Several other Courts have followed this view. See Nathuni Singh and Others Vs. Naipal Singh and Another, , Kunj Behari v. Chanchala Das A I
R 1966 Ori 24. and Pooranchand Mulchand Jain Vs. Komalchand Beniprasad Jain, . We are unable to accept the view of the Patna High Court in
Doma Choudhary v. Ram Naresh Lal A I R 1969 Pat. 121 (F B) and of the Andhra Pradesh High Court in Raj Appa Row v. Veera Raghava A I
R 1966 A P 263.
13. We may make it clear at this stage that we are strictly confining ourselves to a case where an application to restore a suit to file is dismissed for
default and not a case where an ex parte order is passed, for as pointed out in Ramkarandas Radhavallabh Vs. Bhagwandas Dwarkadas, .,
different considerations would prevail in such a case. In such a case it may be urged that a remedy under Order IX, rule 13 exists and therefore the
inherent power u/s 151 could not be invoked. In the Supreme Court case to which we have just referred the Supreme Court was concerned with
an ex parte decree passed in a summary suit under Order XXX VII of the CPC and the question was whether such a decree could be set aside
under the inherent power u/s 151. The Supreme Court pointed out that rule 4 of Order XXXVII expressly gives power to the Court to set aside
the decree passed under the provisions of that Order and therefore there was no scope for resort to section 151 for setting aside the decree.
Similarly, in another case referred in the arguments before us, namely Arjun Singh Vs. Mohindra Kumar and Others, ., the Supreme Court was
considering a case where an ex parte decree had been passed and the Supreme Court held that the inherent power of the Court could not override
the express provisions of the law.
...If there are specific provisions of the Code dealing with a particular topic and they expressly or by necessary implication exhaust the scope of the
powers of the Court or the jurisdiction that may be exercised in relation to a matter the inherent power of the Court cannot be invoked in order to
cut across the powers conferred by the Code.
For this reason we would make it clear here that we confine ourselves to the facts and circumstances of the present case where the suit was
dismissed for default, an application to set aside that dismissal for default was made and it was also dismissed for default.
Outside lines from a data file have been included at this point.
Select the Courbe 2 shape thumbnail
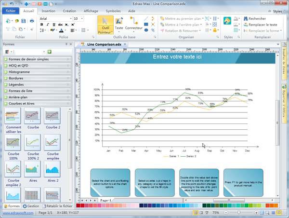Viewport: 289px width, 218px height. click(x=52, y=117)
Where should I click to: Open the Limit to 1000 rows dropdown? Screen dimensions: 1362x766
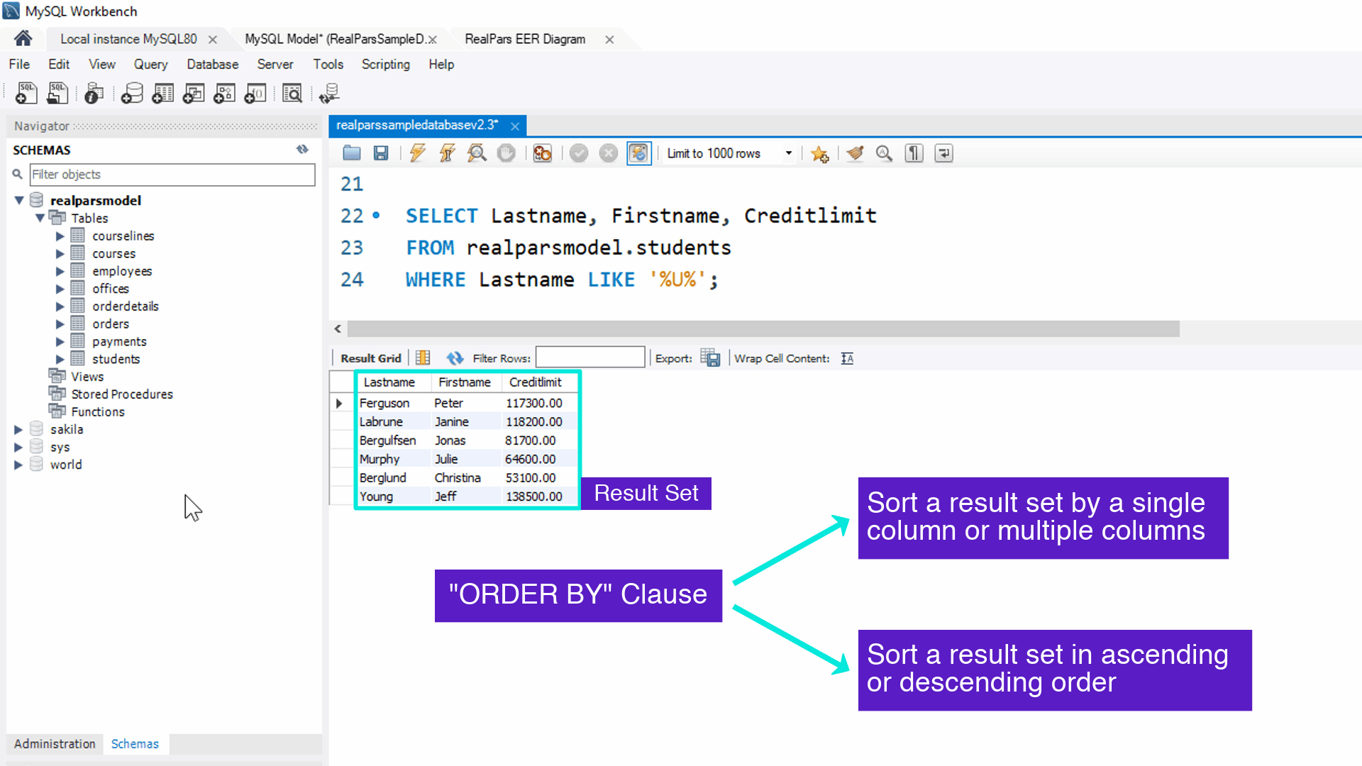coord(788,153)
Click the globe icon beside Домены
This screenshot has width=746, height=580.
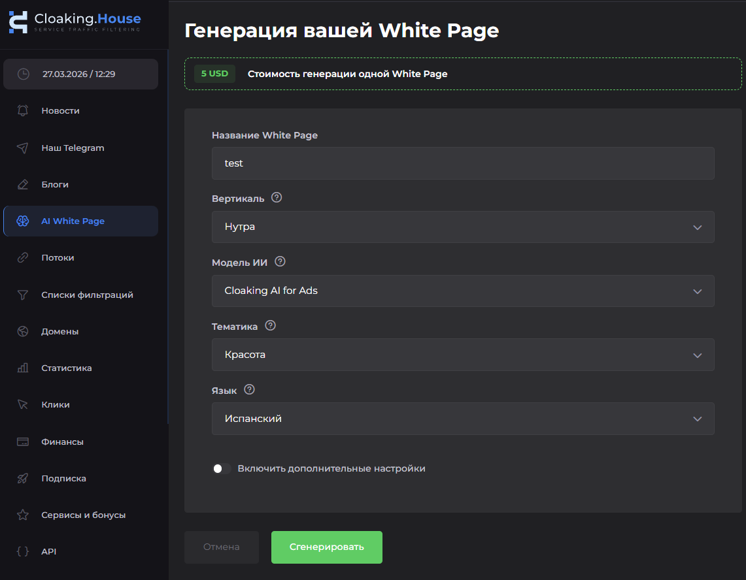pyautogui.click(x=23, y=331)
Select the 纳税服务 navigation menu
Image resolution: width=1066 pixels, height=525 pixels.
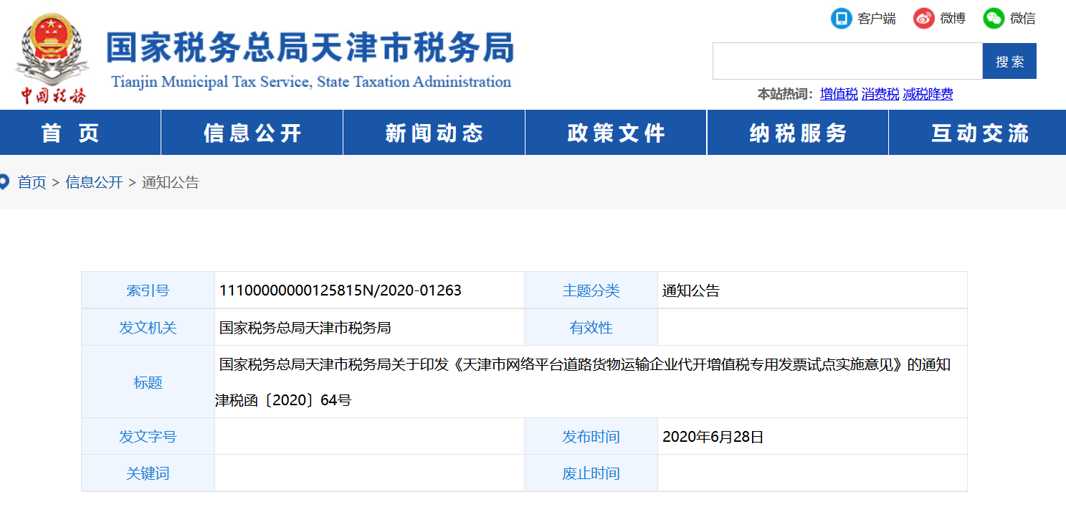point(798,133)
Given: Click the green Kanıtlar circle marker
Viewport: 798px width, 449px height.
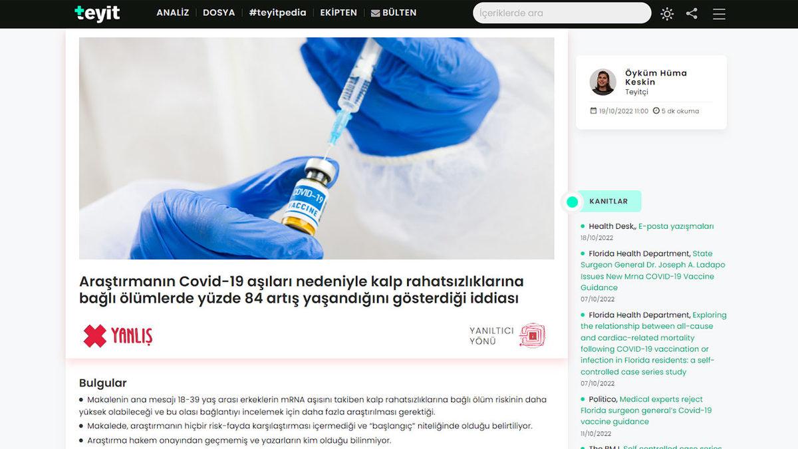Looking at the screenshot, I should [x=572, y=202].
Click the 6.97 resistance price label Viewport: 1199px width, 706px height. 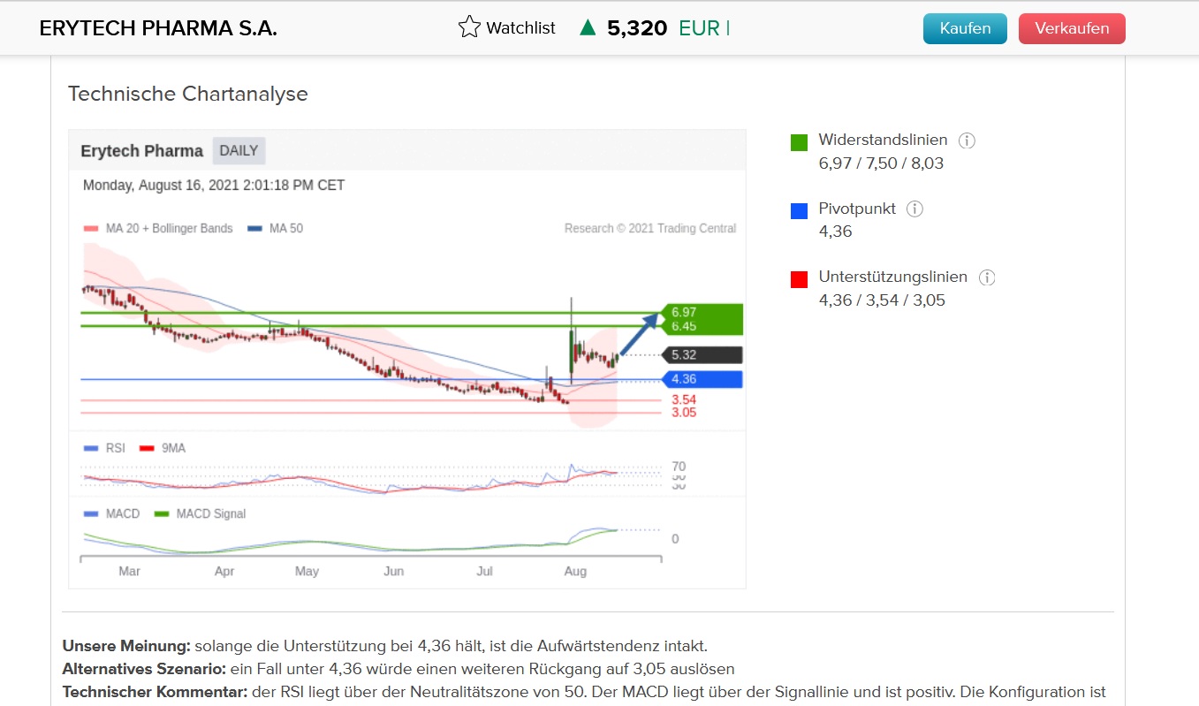click(684, 312)
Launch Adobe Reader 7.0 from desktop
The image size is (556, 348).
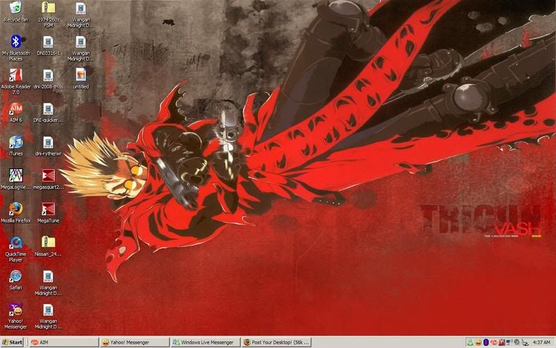pos(15,76)
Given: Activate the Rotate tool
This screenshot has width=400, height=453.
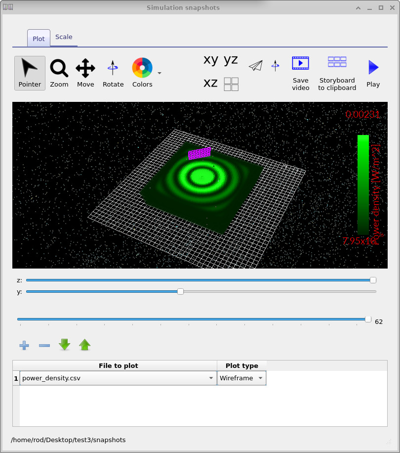Looking at the screenshot, I should [113, 73].
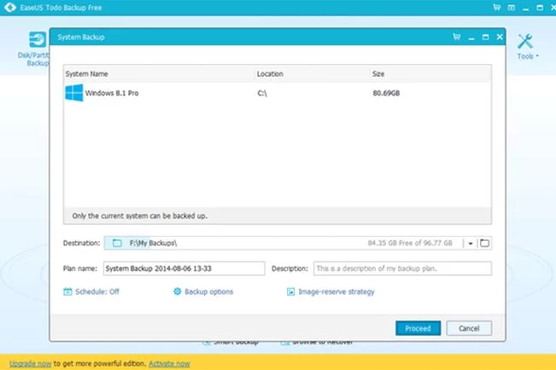Click the Windows logo icon in system list
The image size is (556, 370).
[x=73, y=92]
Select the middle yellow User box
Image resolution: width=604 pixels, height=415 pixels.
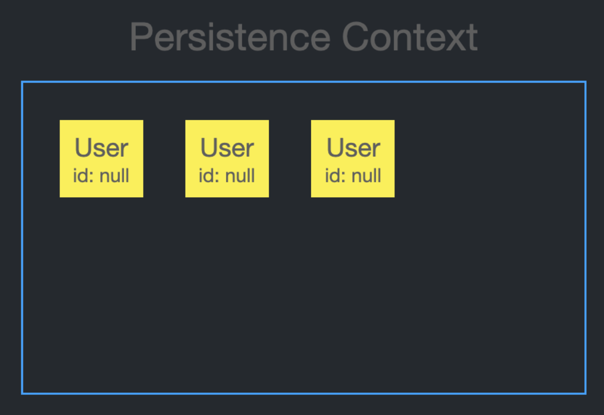click(227, 159)
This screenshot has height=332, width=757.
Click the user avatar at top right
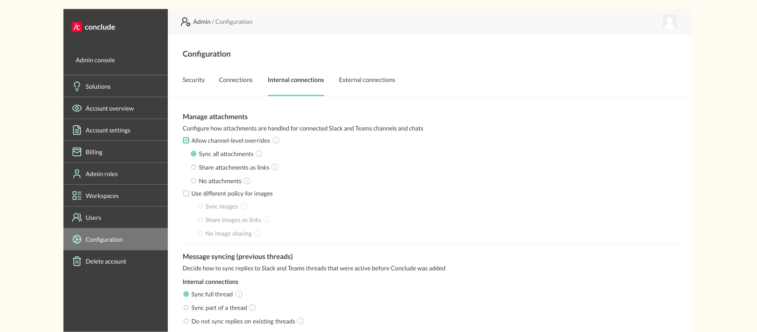point(670,22)
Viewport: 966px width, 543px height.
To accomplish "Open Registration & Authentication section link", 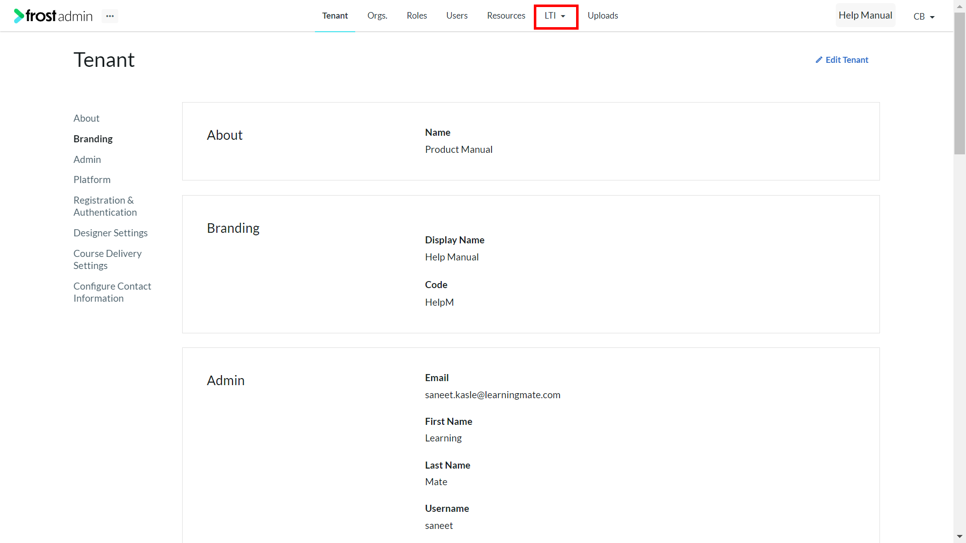I will tap(105, 206).
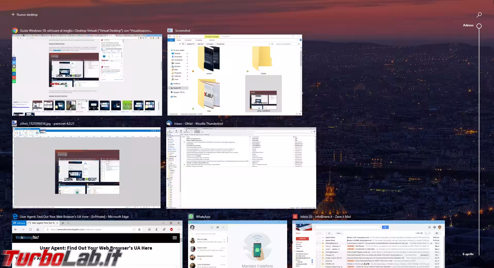Click the Microsoft Edge app icon
This screenshot has width=494, height=268.
pyautogui.click(x=15, y=217)
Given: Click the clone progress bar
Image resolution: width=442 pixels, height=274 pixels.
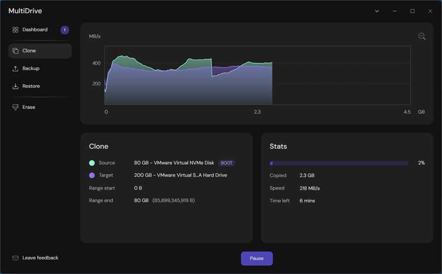Looking at the screenshot, I should coord(339,163).
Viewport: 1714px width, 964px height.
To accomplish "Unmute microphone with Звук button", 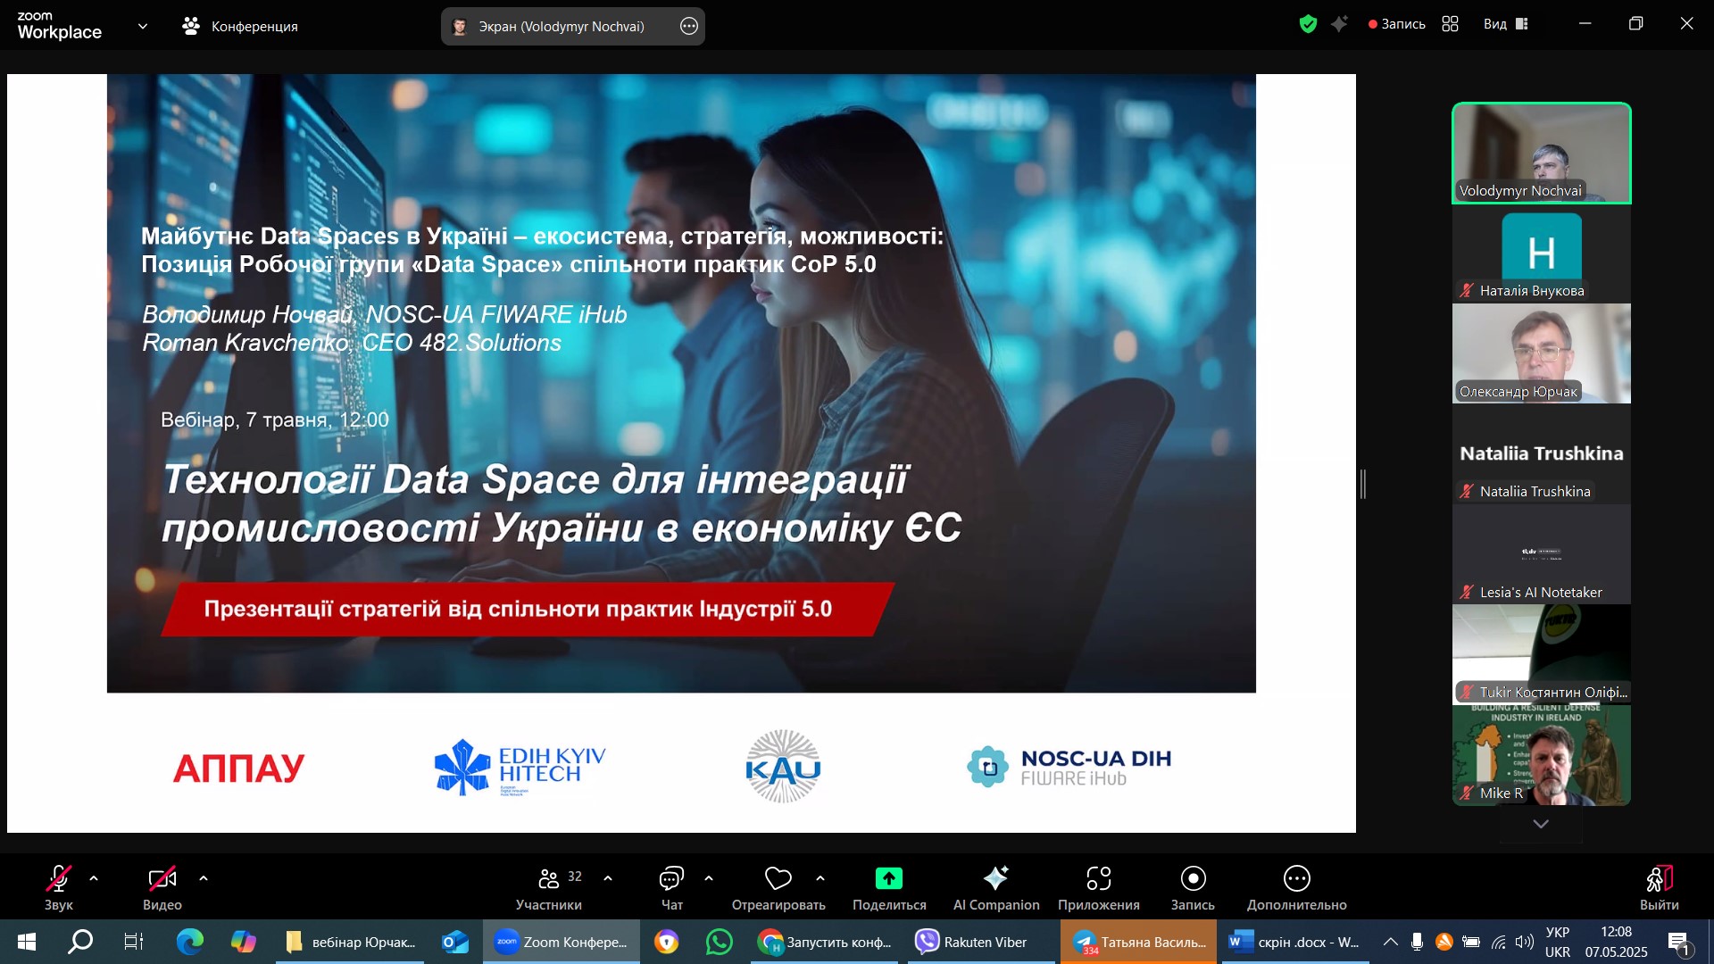I will tap(59, 879).
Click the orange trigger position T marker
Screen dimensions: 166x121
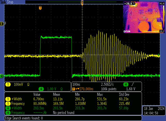tap(40, 8)
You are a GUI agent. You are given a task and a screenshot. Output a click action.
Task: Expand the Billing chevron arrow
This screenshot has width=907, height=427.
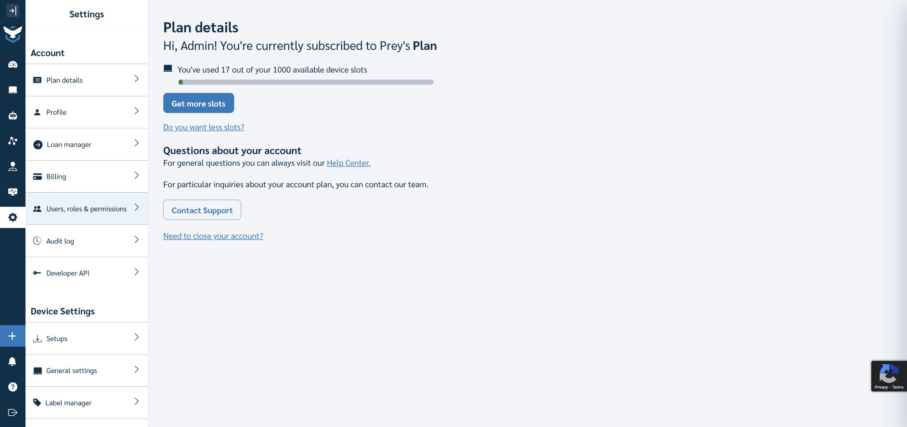(137, 175)
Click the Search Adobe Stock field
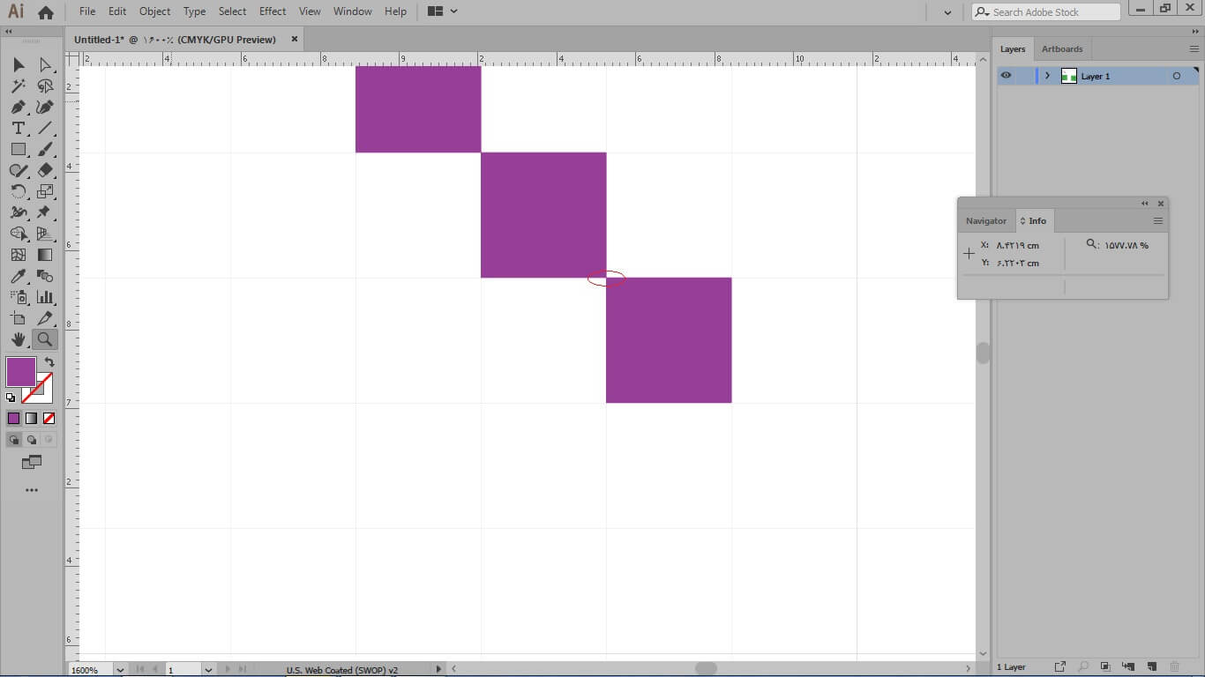Image resolution: width=1205 pixels, height=677 pixels. [x=1045, y=12]
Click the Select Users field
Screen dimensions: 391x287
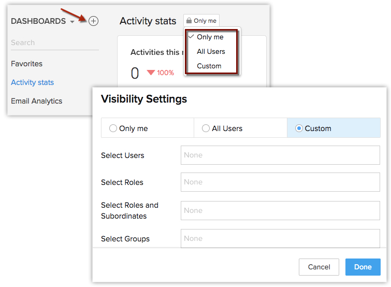(x=280, y=155)

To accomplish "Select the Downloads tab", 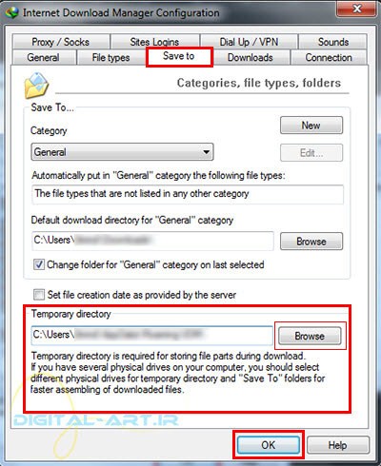I will [251, 57].
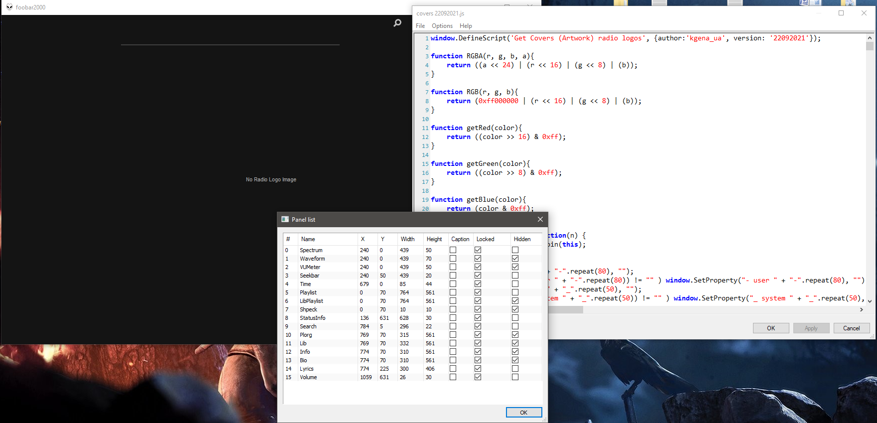Click the search magnifier icon in foobar2000
877x423 pixels.
397,23
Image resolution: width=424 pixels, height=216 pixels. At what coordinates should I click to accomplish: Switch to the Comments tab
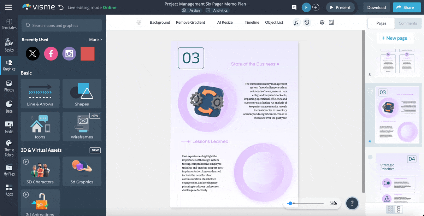(408, 23)
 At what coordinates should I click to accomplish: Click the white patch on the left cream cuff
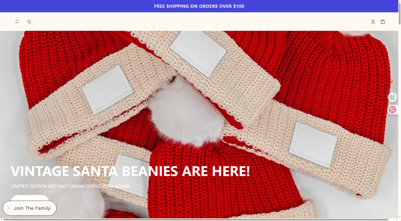coord(108,89)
We are also not
concerned with a case where an ex parte decree happens to be passed and proceedings are taken to set it aside.
14. In our opinion, therefore, the application filed by the Liquidator on June 19, 1962, and supported by an affidavit of June 22, 1962, can be
considered under the inherent powers of the Court u/s 151 of the Code of Civil Procedure. Since this was the question upon which the learned
single Judge entertained doubt, and in view of what we have said in this judgment the case must now go back to the learned single Judge for
disposal according to law. Costs shall be costs in the application.